3. Kortimoksazol. Dosis 2 x 2 tablet (satu tablet mengandung 400 mg sulfametoksazol
dan 80 mg trimetoprim)
4. Ampisilin dan amoksilin. Dosis berkisar 50-150 mg/kg BB, selama 2 minggu
5. Sefalosporin Generasi Ketiga. dosis 3-4 gram dalam dekstrosa 100 cc, diberikan
selama ½ jam per-infus sekali sehari, selama 3-5 hari
6. Golongan Fluorokuinolon
Norfloksasin : dosis 2 x 400 mg/hari selama 14 hari
Siprofloksasin : dosis 2 x 500 mg/hari selama 6 hari
Ofloksasin : dosis 2 x 400 mg/hari selama 7 hari
Pefloksasin : dosis 1 x 400 mg/hari selama 7 hari
Fleroksasin : dosis 1 x 400 mg/hari selama 7 hari
7. Kombinasi obat antibiotik. Hanya diindikasikan pada keadaan tertentu seperti: Tifoid
toksik, peritonitis atau perforasi, syok septik, karena telah terbukti sering ditemukan dua
macam organisme dalam kultur darah selain kuman Salmonella typhi. (Widiastuti S,
2001)
2.7 KOMPLIKASI
Perdarahan usus, peritonitis, meningitis, kolesistitis, ensefalopati,
bronkopneumonia, hepatitis. (Arif mansjoer & Suprohaitan 2000)
Perforasi usus terjadi pada 0,5-3% dan perdarahan berat pada 1-10% penderita
demam tifoid. Kebanyakan komplikasi terjadi selama stadium ke-2 penyakit dan
umumnya didahului oleh penurunan suhu tubuh dan tekanan darah serta kenaikan denyut
jantung.Pneumonia sering ditemukan selama stadium ke-2 penyakit, tetapi seringkali
sebagai akibat superinfeksi oleh organisme lain selain Salmonella. Pielonefritis,
endokarditis, meningitis, osteomielitis dan arthritis septik jarang terjadi pada hospes
normal.
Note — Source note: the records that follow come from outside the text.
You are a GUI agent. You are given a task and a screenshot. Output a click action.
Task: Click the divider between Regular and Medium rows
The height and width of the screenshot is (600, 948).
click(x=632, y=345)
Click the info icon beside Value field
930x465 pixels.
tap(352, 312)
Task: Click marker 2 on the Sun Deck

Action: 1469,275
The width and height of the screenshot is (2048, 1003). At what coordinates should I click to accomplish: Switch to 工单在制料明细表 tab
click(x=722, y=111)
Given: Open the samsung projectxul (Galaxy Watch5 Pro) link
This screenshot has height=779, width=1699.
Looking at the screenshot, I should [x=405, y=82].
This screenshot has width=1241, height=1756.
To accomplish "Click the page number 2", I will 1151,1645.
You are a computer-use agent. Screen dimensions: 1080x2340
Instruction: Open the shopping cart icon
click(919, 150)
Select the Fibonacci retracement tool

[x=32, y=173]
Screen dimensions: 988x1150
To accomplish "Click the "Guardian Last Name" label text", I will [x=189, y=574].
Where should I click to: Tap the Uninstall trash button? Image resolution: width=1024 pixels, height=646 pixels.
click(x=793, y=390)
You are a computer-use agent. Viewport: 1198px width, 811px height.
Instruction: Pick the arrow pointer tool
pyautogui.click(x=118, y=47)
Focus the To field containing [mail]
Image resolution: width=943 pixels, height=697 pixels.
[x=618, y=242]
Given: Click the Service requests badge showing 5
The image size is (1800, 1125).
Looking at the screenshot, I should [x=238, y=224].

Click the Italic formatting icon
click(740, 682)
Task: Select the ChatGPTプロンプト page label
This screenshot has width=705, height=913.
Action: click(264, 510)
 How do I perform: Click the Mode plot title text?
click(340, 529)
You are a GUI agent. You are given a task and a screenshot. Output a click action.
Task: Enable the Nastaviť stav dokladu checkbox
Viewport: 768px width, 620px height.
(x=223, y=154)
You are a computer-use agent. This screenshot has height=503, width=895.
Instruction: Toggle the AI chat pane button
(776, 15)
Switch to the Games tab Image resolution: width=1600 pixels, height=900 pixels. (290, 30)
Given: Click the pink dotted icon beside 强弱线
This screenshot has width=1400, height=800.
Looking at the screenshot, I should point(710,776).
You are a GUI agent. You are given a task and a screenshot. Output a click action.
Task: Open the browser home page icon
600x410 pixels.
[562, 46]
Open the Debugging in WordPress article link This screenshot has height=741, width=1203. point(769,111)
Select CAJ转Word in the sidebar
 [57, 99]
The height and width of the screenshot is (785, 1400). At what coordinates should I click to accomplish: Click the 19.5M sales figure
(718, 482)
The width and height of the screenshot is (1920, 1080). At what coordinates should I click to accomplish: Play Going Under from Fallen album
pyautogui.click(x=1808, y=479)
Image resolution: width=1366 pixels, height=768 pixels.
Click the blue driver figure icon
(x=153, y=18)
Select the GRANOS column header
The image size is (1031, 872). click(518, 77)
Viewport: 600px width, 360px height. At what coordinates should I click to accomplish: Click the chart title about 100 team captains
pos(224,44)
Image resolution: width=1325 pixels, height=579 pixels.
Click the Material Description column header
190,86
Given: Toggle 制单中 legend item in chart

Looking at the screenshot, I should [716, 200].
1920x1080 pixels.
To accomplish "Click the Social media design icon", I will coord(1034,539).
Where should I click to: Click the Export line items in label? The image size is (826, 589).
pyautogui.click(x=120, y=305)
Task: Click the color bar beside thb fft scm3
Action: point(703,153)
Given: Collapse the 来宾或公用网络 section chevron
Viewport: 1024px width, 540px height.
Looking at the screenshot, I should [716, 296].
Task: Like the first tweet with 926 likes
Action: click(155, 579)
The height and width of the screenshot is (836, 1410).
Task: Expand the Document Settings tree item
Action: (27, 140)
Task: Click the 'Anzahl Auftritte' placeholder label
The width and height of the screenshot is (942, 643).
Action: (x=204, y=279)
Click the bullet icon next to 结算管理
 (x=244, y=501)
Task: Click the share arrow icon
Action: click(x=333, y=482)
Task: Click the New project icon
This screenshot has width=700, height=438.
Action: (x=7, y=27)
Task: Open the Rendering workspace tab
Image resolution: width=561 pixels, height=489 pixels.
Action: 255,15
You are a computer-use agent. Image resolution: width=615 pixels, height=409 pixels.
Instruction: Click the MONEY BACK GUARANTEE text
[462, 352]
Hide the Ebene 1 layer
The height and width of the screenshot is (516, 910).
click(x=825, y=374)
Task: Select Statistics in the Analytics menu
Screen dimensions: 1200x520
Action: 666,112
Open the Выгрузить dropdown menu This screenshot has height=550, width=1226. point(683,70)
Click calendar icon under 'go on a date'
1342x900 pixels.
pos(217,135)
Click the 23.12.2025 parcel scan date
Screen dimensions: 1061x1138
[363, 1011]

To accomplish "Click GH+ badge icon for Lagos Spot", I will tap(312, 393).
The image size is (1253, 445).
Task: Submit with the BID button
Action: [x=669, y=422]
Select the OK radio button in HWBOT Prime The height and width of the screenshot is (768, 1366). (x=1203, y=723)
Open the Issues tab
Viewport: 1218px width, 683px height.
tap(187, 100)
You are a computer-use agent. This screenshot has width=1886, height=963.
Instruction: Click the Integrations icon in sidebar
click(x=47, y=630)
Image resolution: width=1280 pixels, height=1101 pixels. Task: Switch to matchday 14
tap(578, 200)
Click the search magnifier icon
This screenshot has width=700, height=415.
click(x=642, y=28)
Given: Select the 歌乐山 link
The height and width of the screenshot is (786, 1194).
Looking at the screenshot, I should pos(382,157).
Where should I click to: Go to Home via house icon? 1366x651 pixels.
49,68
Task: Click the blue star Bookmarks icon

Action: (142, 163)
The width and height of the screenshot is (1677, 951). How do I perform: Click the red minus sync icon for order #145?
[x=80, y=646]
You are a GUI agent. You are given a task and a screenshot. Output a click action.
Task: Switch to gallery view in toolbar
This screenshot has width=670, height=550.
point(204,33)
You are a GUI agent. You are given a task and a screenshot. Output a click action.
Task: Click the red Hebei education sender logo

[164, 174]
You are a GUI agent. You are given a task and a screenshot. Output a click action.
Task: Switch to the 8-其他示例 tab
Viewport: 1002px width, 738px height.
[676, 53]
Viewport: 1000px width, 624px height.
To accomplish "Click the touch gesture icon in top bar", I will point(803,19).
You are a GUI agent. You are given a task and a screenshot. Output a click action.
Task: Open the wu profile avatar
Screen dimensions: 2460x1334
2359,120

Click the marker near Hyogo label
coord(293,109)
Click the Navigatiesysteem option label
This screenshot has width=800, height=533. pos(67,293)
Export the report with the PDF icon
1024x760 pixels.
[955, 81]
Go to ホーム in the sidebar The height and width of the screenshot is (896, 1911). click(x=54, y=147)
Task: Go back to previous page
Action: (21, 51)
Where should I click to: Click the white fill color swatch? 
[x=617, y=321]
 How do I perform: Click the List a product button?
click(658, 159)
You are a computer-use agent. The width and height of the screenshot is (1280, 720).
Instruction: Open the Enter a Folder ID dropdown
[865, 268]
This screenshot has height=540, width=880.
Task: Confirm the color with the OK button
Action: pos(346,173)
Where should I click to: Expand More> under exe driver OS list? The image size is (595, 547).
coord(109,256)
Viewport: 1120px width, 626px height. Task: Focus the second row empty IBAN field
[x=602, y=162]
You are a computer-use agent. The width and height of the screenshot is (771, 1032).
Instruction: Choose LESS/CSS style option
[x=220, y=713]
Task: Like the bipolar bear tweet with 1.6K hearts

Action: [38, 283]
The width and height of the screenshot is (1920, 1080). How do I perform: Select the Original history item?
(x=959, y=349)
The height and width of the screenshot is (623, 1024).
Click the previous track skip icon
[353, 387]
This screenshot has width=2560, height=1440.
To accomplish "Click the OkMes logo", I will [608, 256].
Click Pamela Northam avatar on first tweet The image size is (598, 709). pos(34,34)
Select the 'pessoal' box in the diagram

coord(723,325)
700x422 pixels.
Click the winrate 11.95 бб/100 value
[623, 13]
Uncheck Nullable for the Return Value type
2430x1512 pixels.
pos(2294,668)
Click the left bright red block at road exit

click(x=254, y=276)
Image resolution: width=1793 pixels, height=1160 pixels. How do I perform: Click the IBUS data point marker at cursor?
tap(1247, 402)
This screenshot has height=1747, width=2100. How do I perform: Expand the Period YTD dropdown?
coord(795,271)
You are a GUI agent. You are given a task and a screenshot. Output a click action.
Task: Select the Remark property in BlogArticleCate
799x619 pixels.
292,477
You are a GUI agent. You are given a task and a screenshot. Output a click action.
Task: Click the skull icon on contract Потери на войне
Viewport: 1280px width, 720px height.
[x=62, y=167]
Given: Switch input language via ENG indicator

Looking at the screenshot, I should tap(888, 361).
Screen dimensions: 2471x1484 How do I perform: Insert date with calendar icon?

Arthritis septik dan osteomielitis lebih sering terjadi pada penderita
hemoglobinopati. (Behrman Richard, 1992)
BAB III
ASUHAN KEPERAWATAN
3.1 PENGKAJIAN
1. Riwayat keperawatan
2. Kaji adanya gejala dan tanda meningkatnya suhu tubuh terutama pada malam
hari, nyeri kepala, lidah kotor, tidak nafsu makan, epistaksis, penurunan
kesadaran
3.3 PERENCANAAN
1. Mempertahankan suhu dalam batas normal
Kaji pengetahuan klien dan keluarga tentang hipertermia
Observasi suhu, nadi, tekanan darah, pernafasan
Berri minum yang cukup
Berikan kompres air biasa
Lakukan tepid sponge (seka)
Pakaian (baju) yang tipis dan menyerap keringat
Pemberian obat antipireksia
Pemberian cairan parenteral (IV) yang adekuat
Demam tifoid adalah penyakit menular yang bersifat akut, yang ditandai
dengan bakterimia, perubahan pada sistem retikuloendotelial yang bersifat difus,
pembentukan mikroabses dan ulserasi Nodus peyer di distal ileum. (Soegeng
Soegijanto, 2002)
Tifus abdominalis adalah suatu infeksi sistem yang ditandai demam, sakit
kepala, kelesuan, anoreksia, bradikardi relatif, kadang-kadang pembesaran dari
limpa/hati/kedua-duanya. (Samsuridjal D dan heru S, 2003)
4.2 SARAN
Sebagai penyusun, kami merasa bersyukur dan bangga dapat menyelesaikan
makalah ini dengan sedemikian rupa, tetapi, makalah ini belumlah sempurna seperti
makalah yang sempurna. Oleh karena itu, kami sebagai penyusun memohon kritik dan
saran dari para pembaca karena kami sadar tiada hal yang sempurna di muka bumi ini.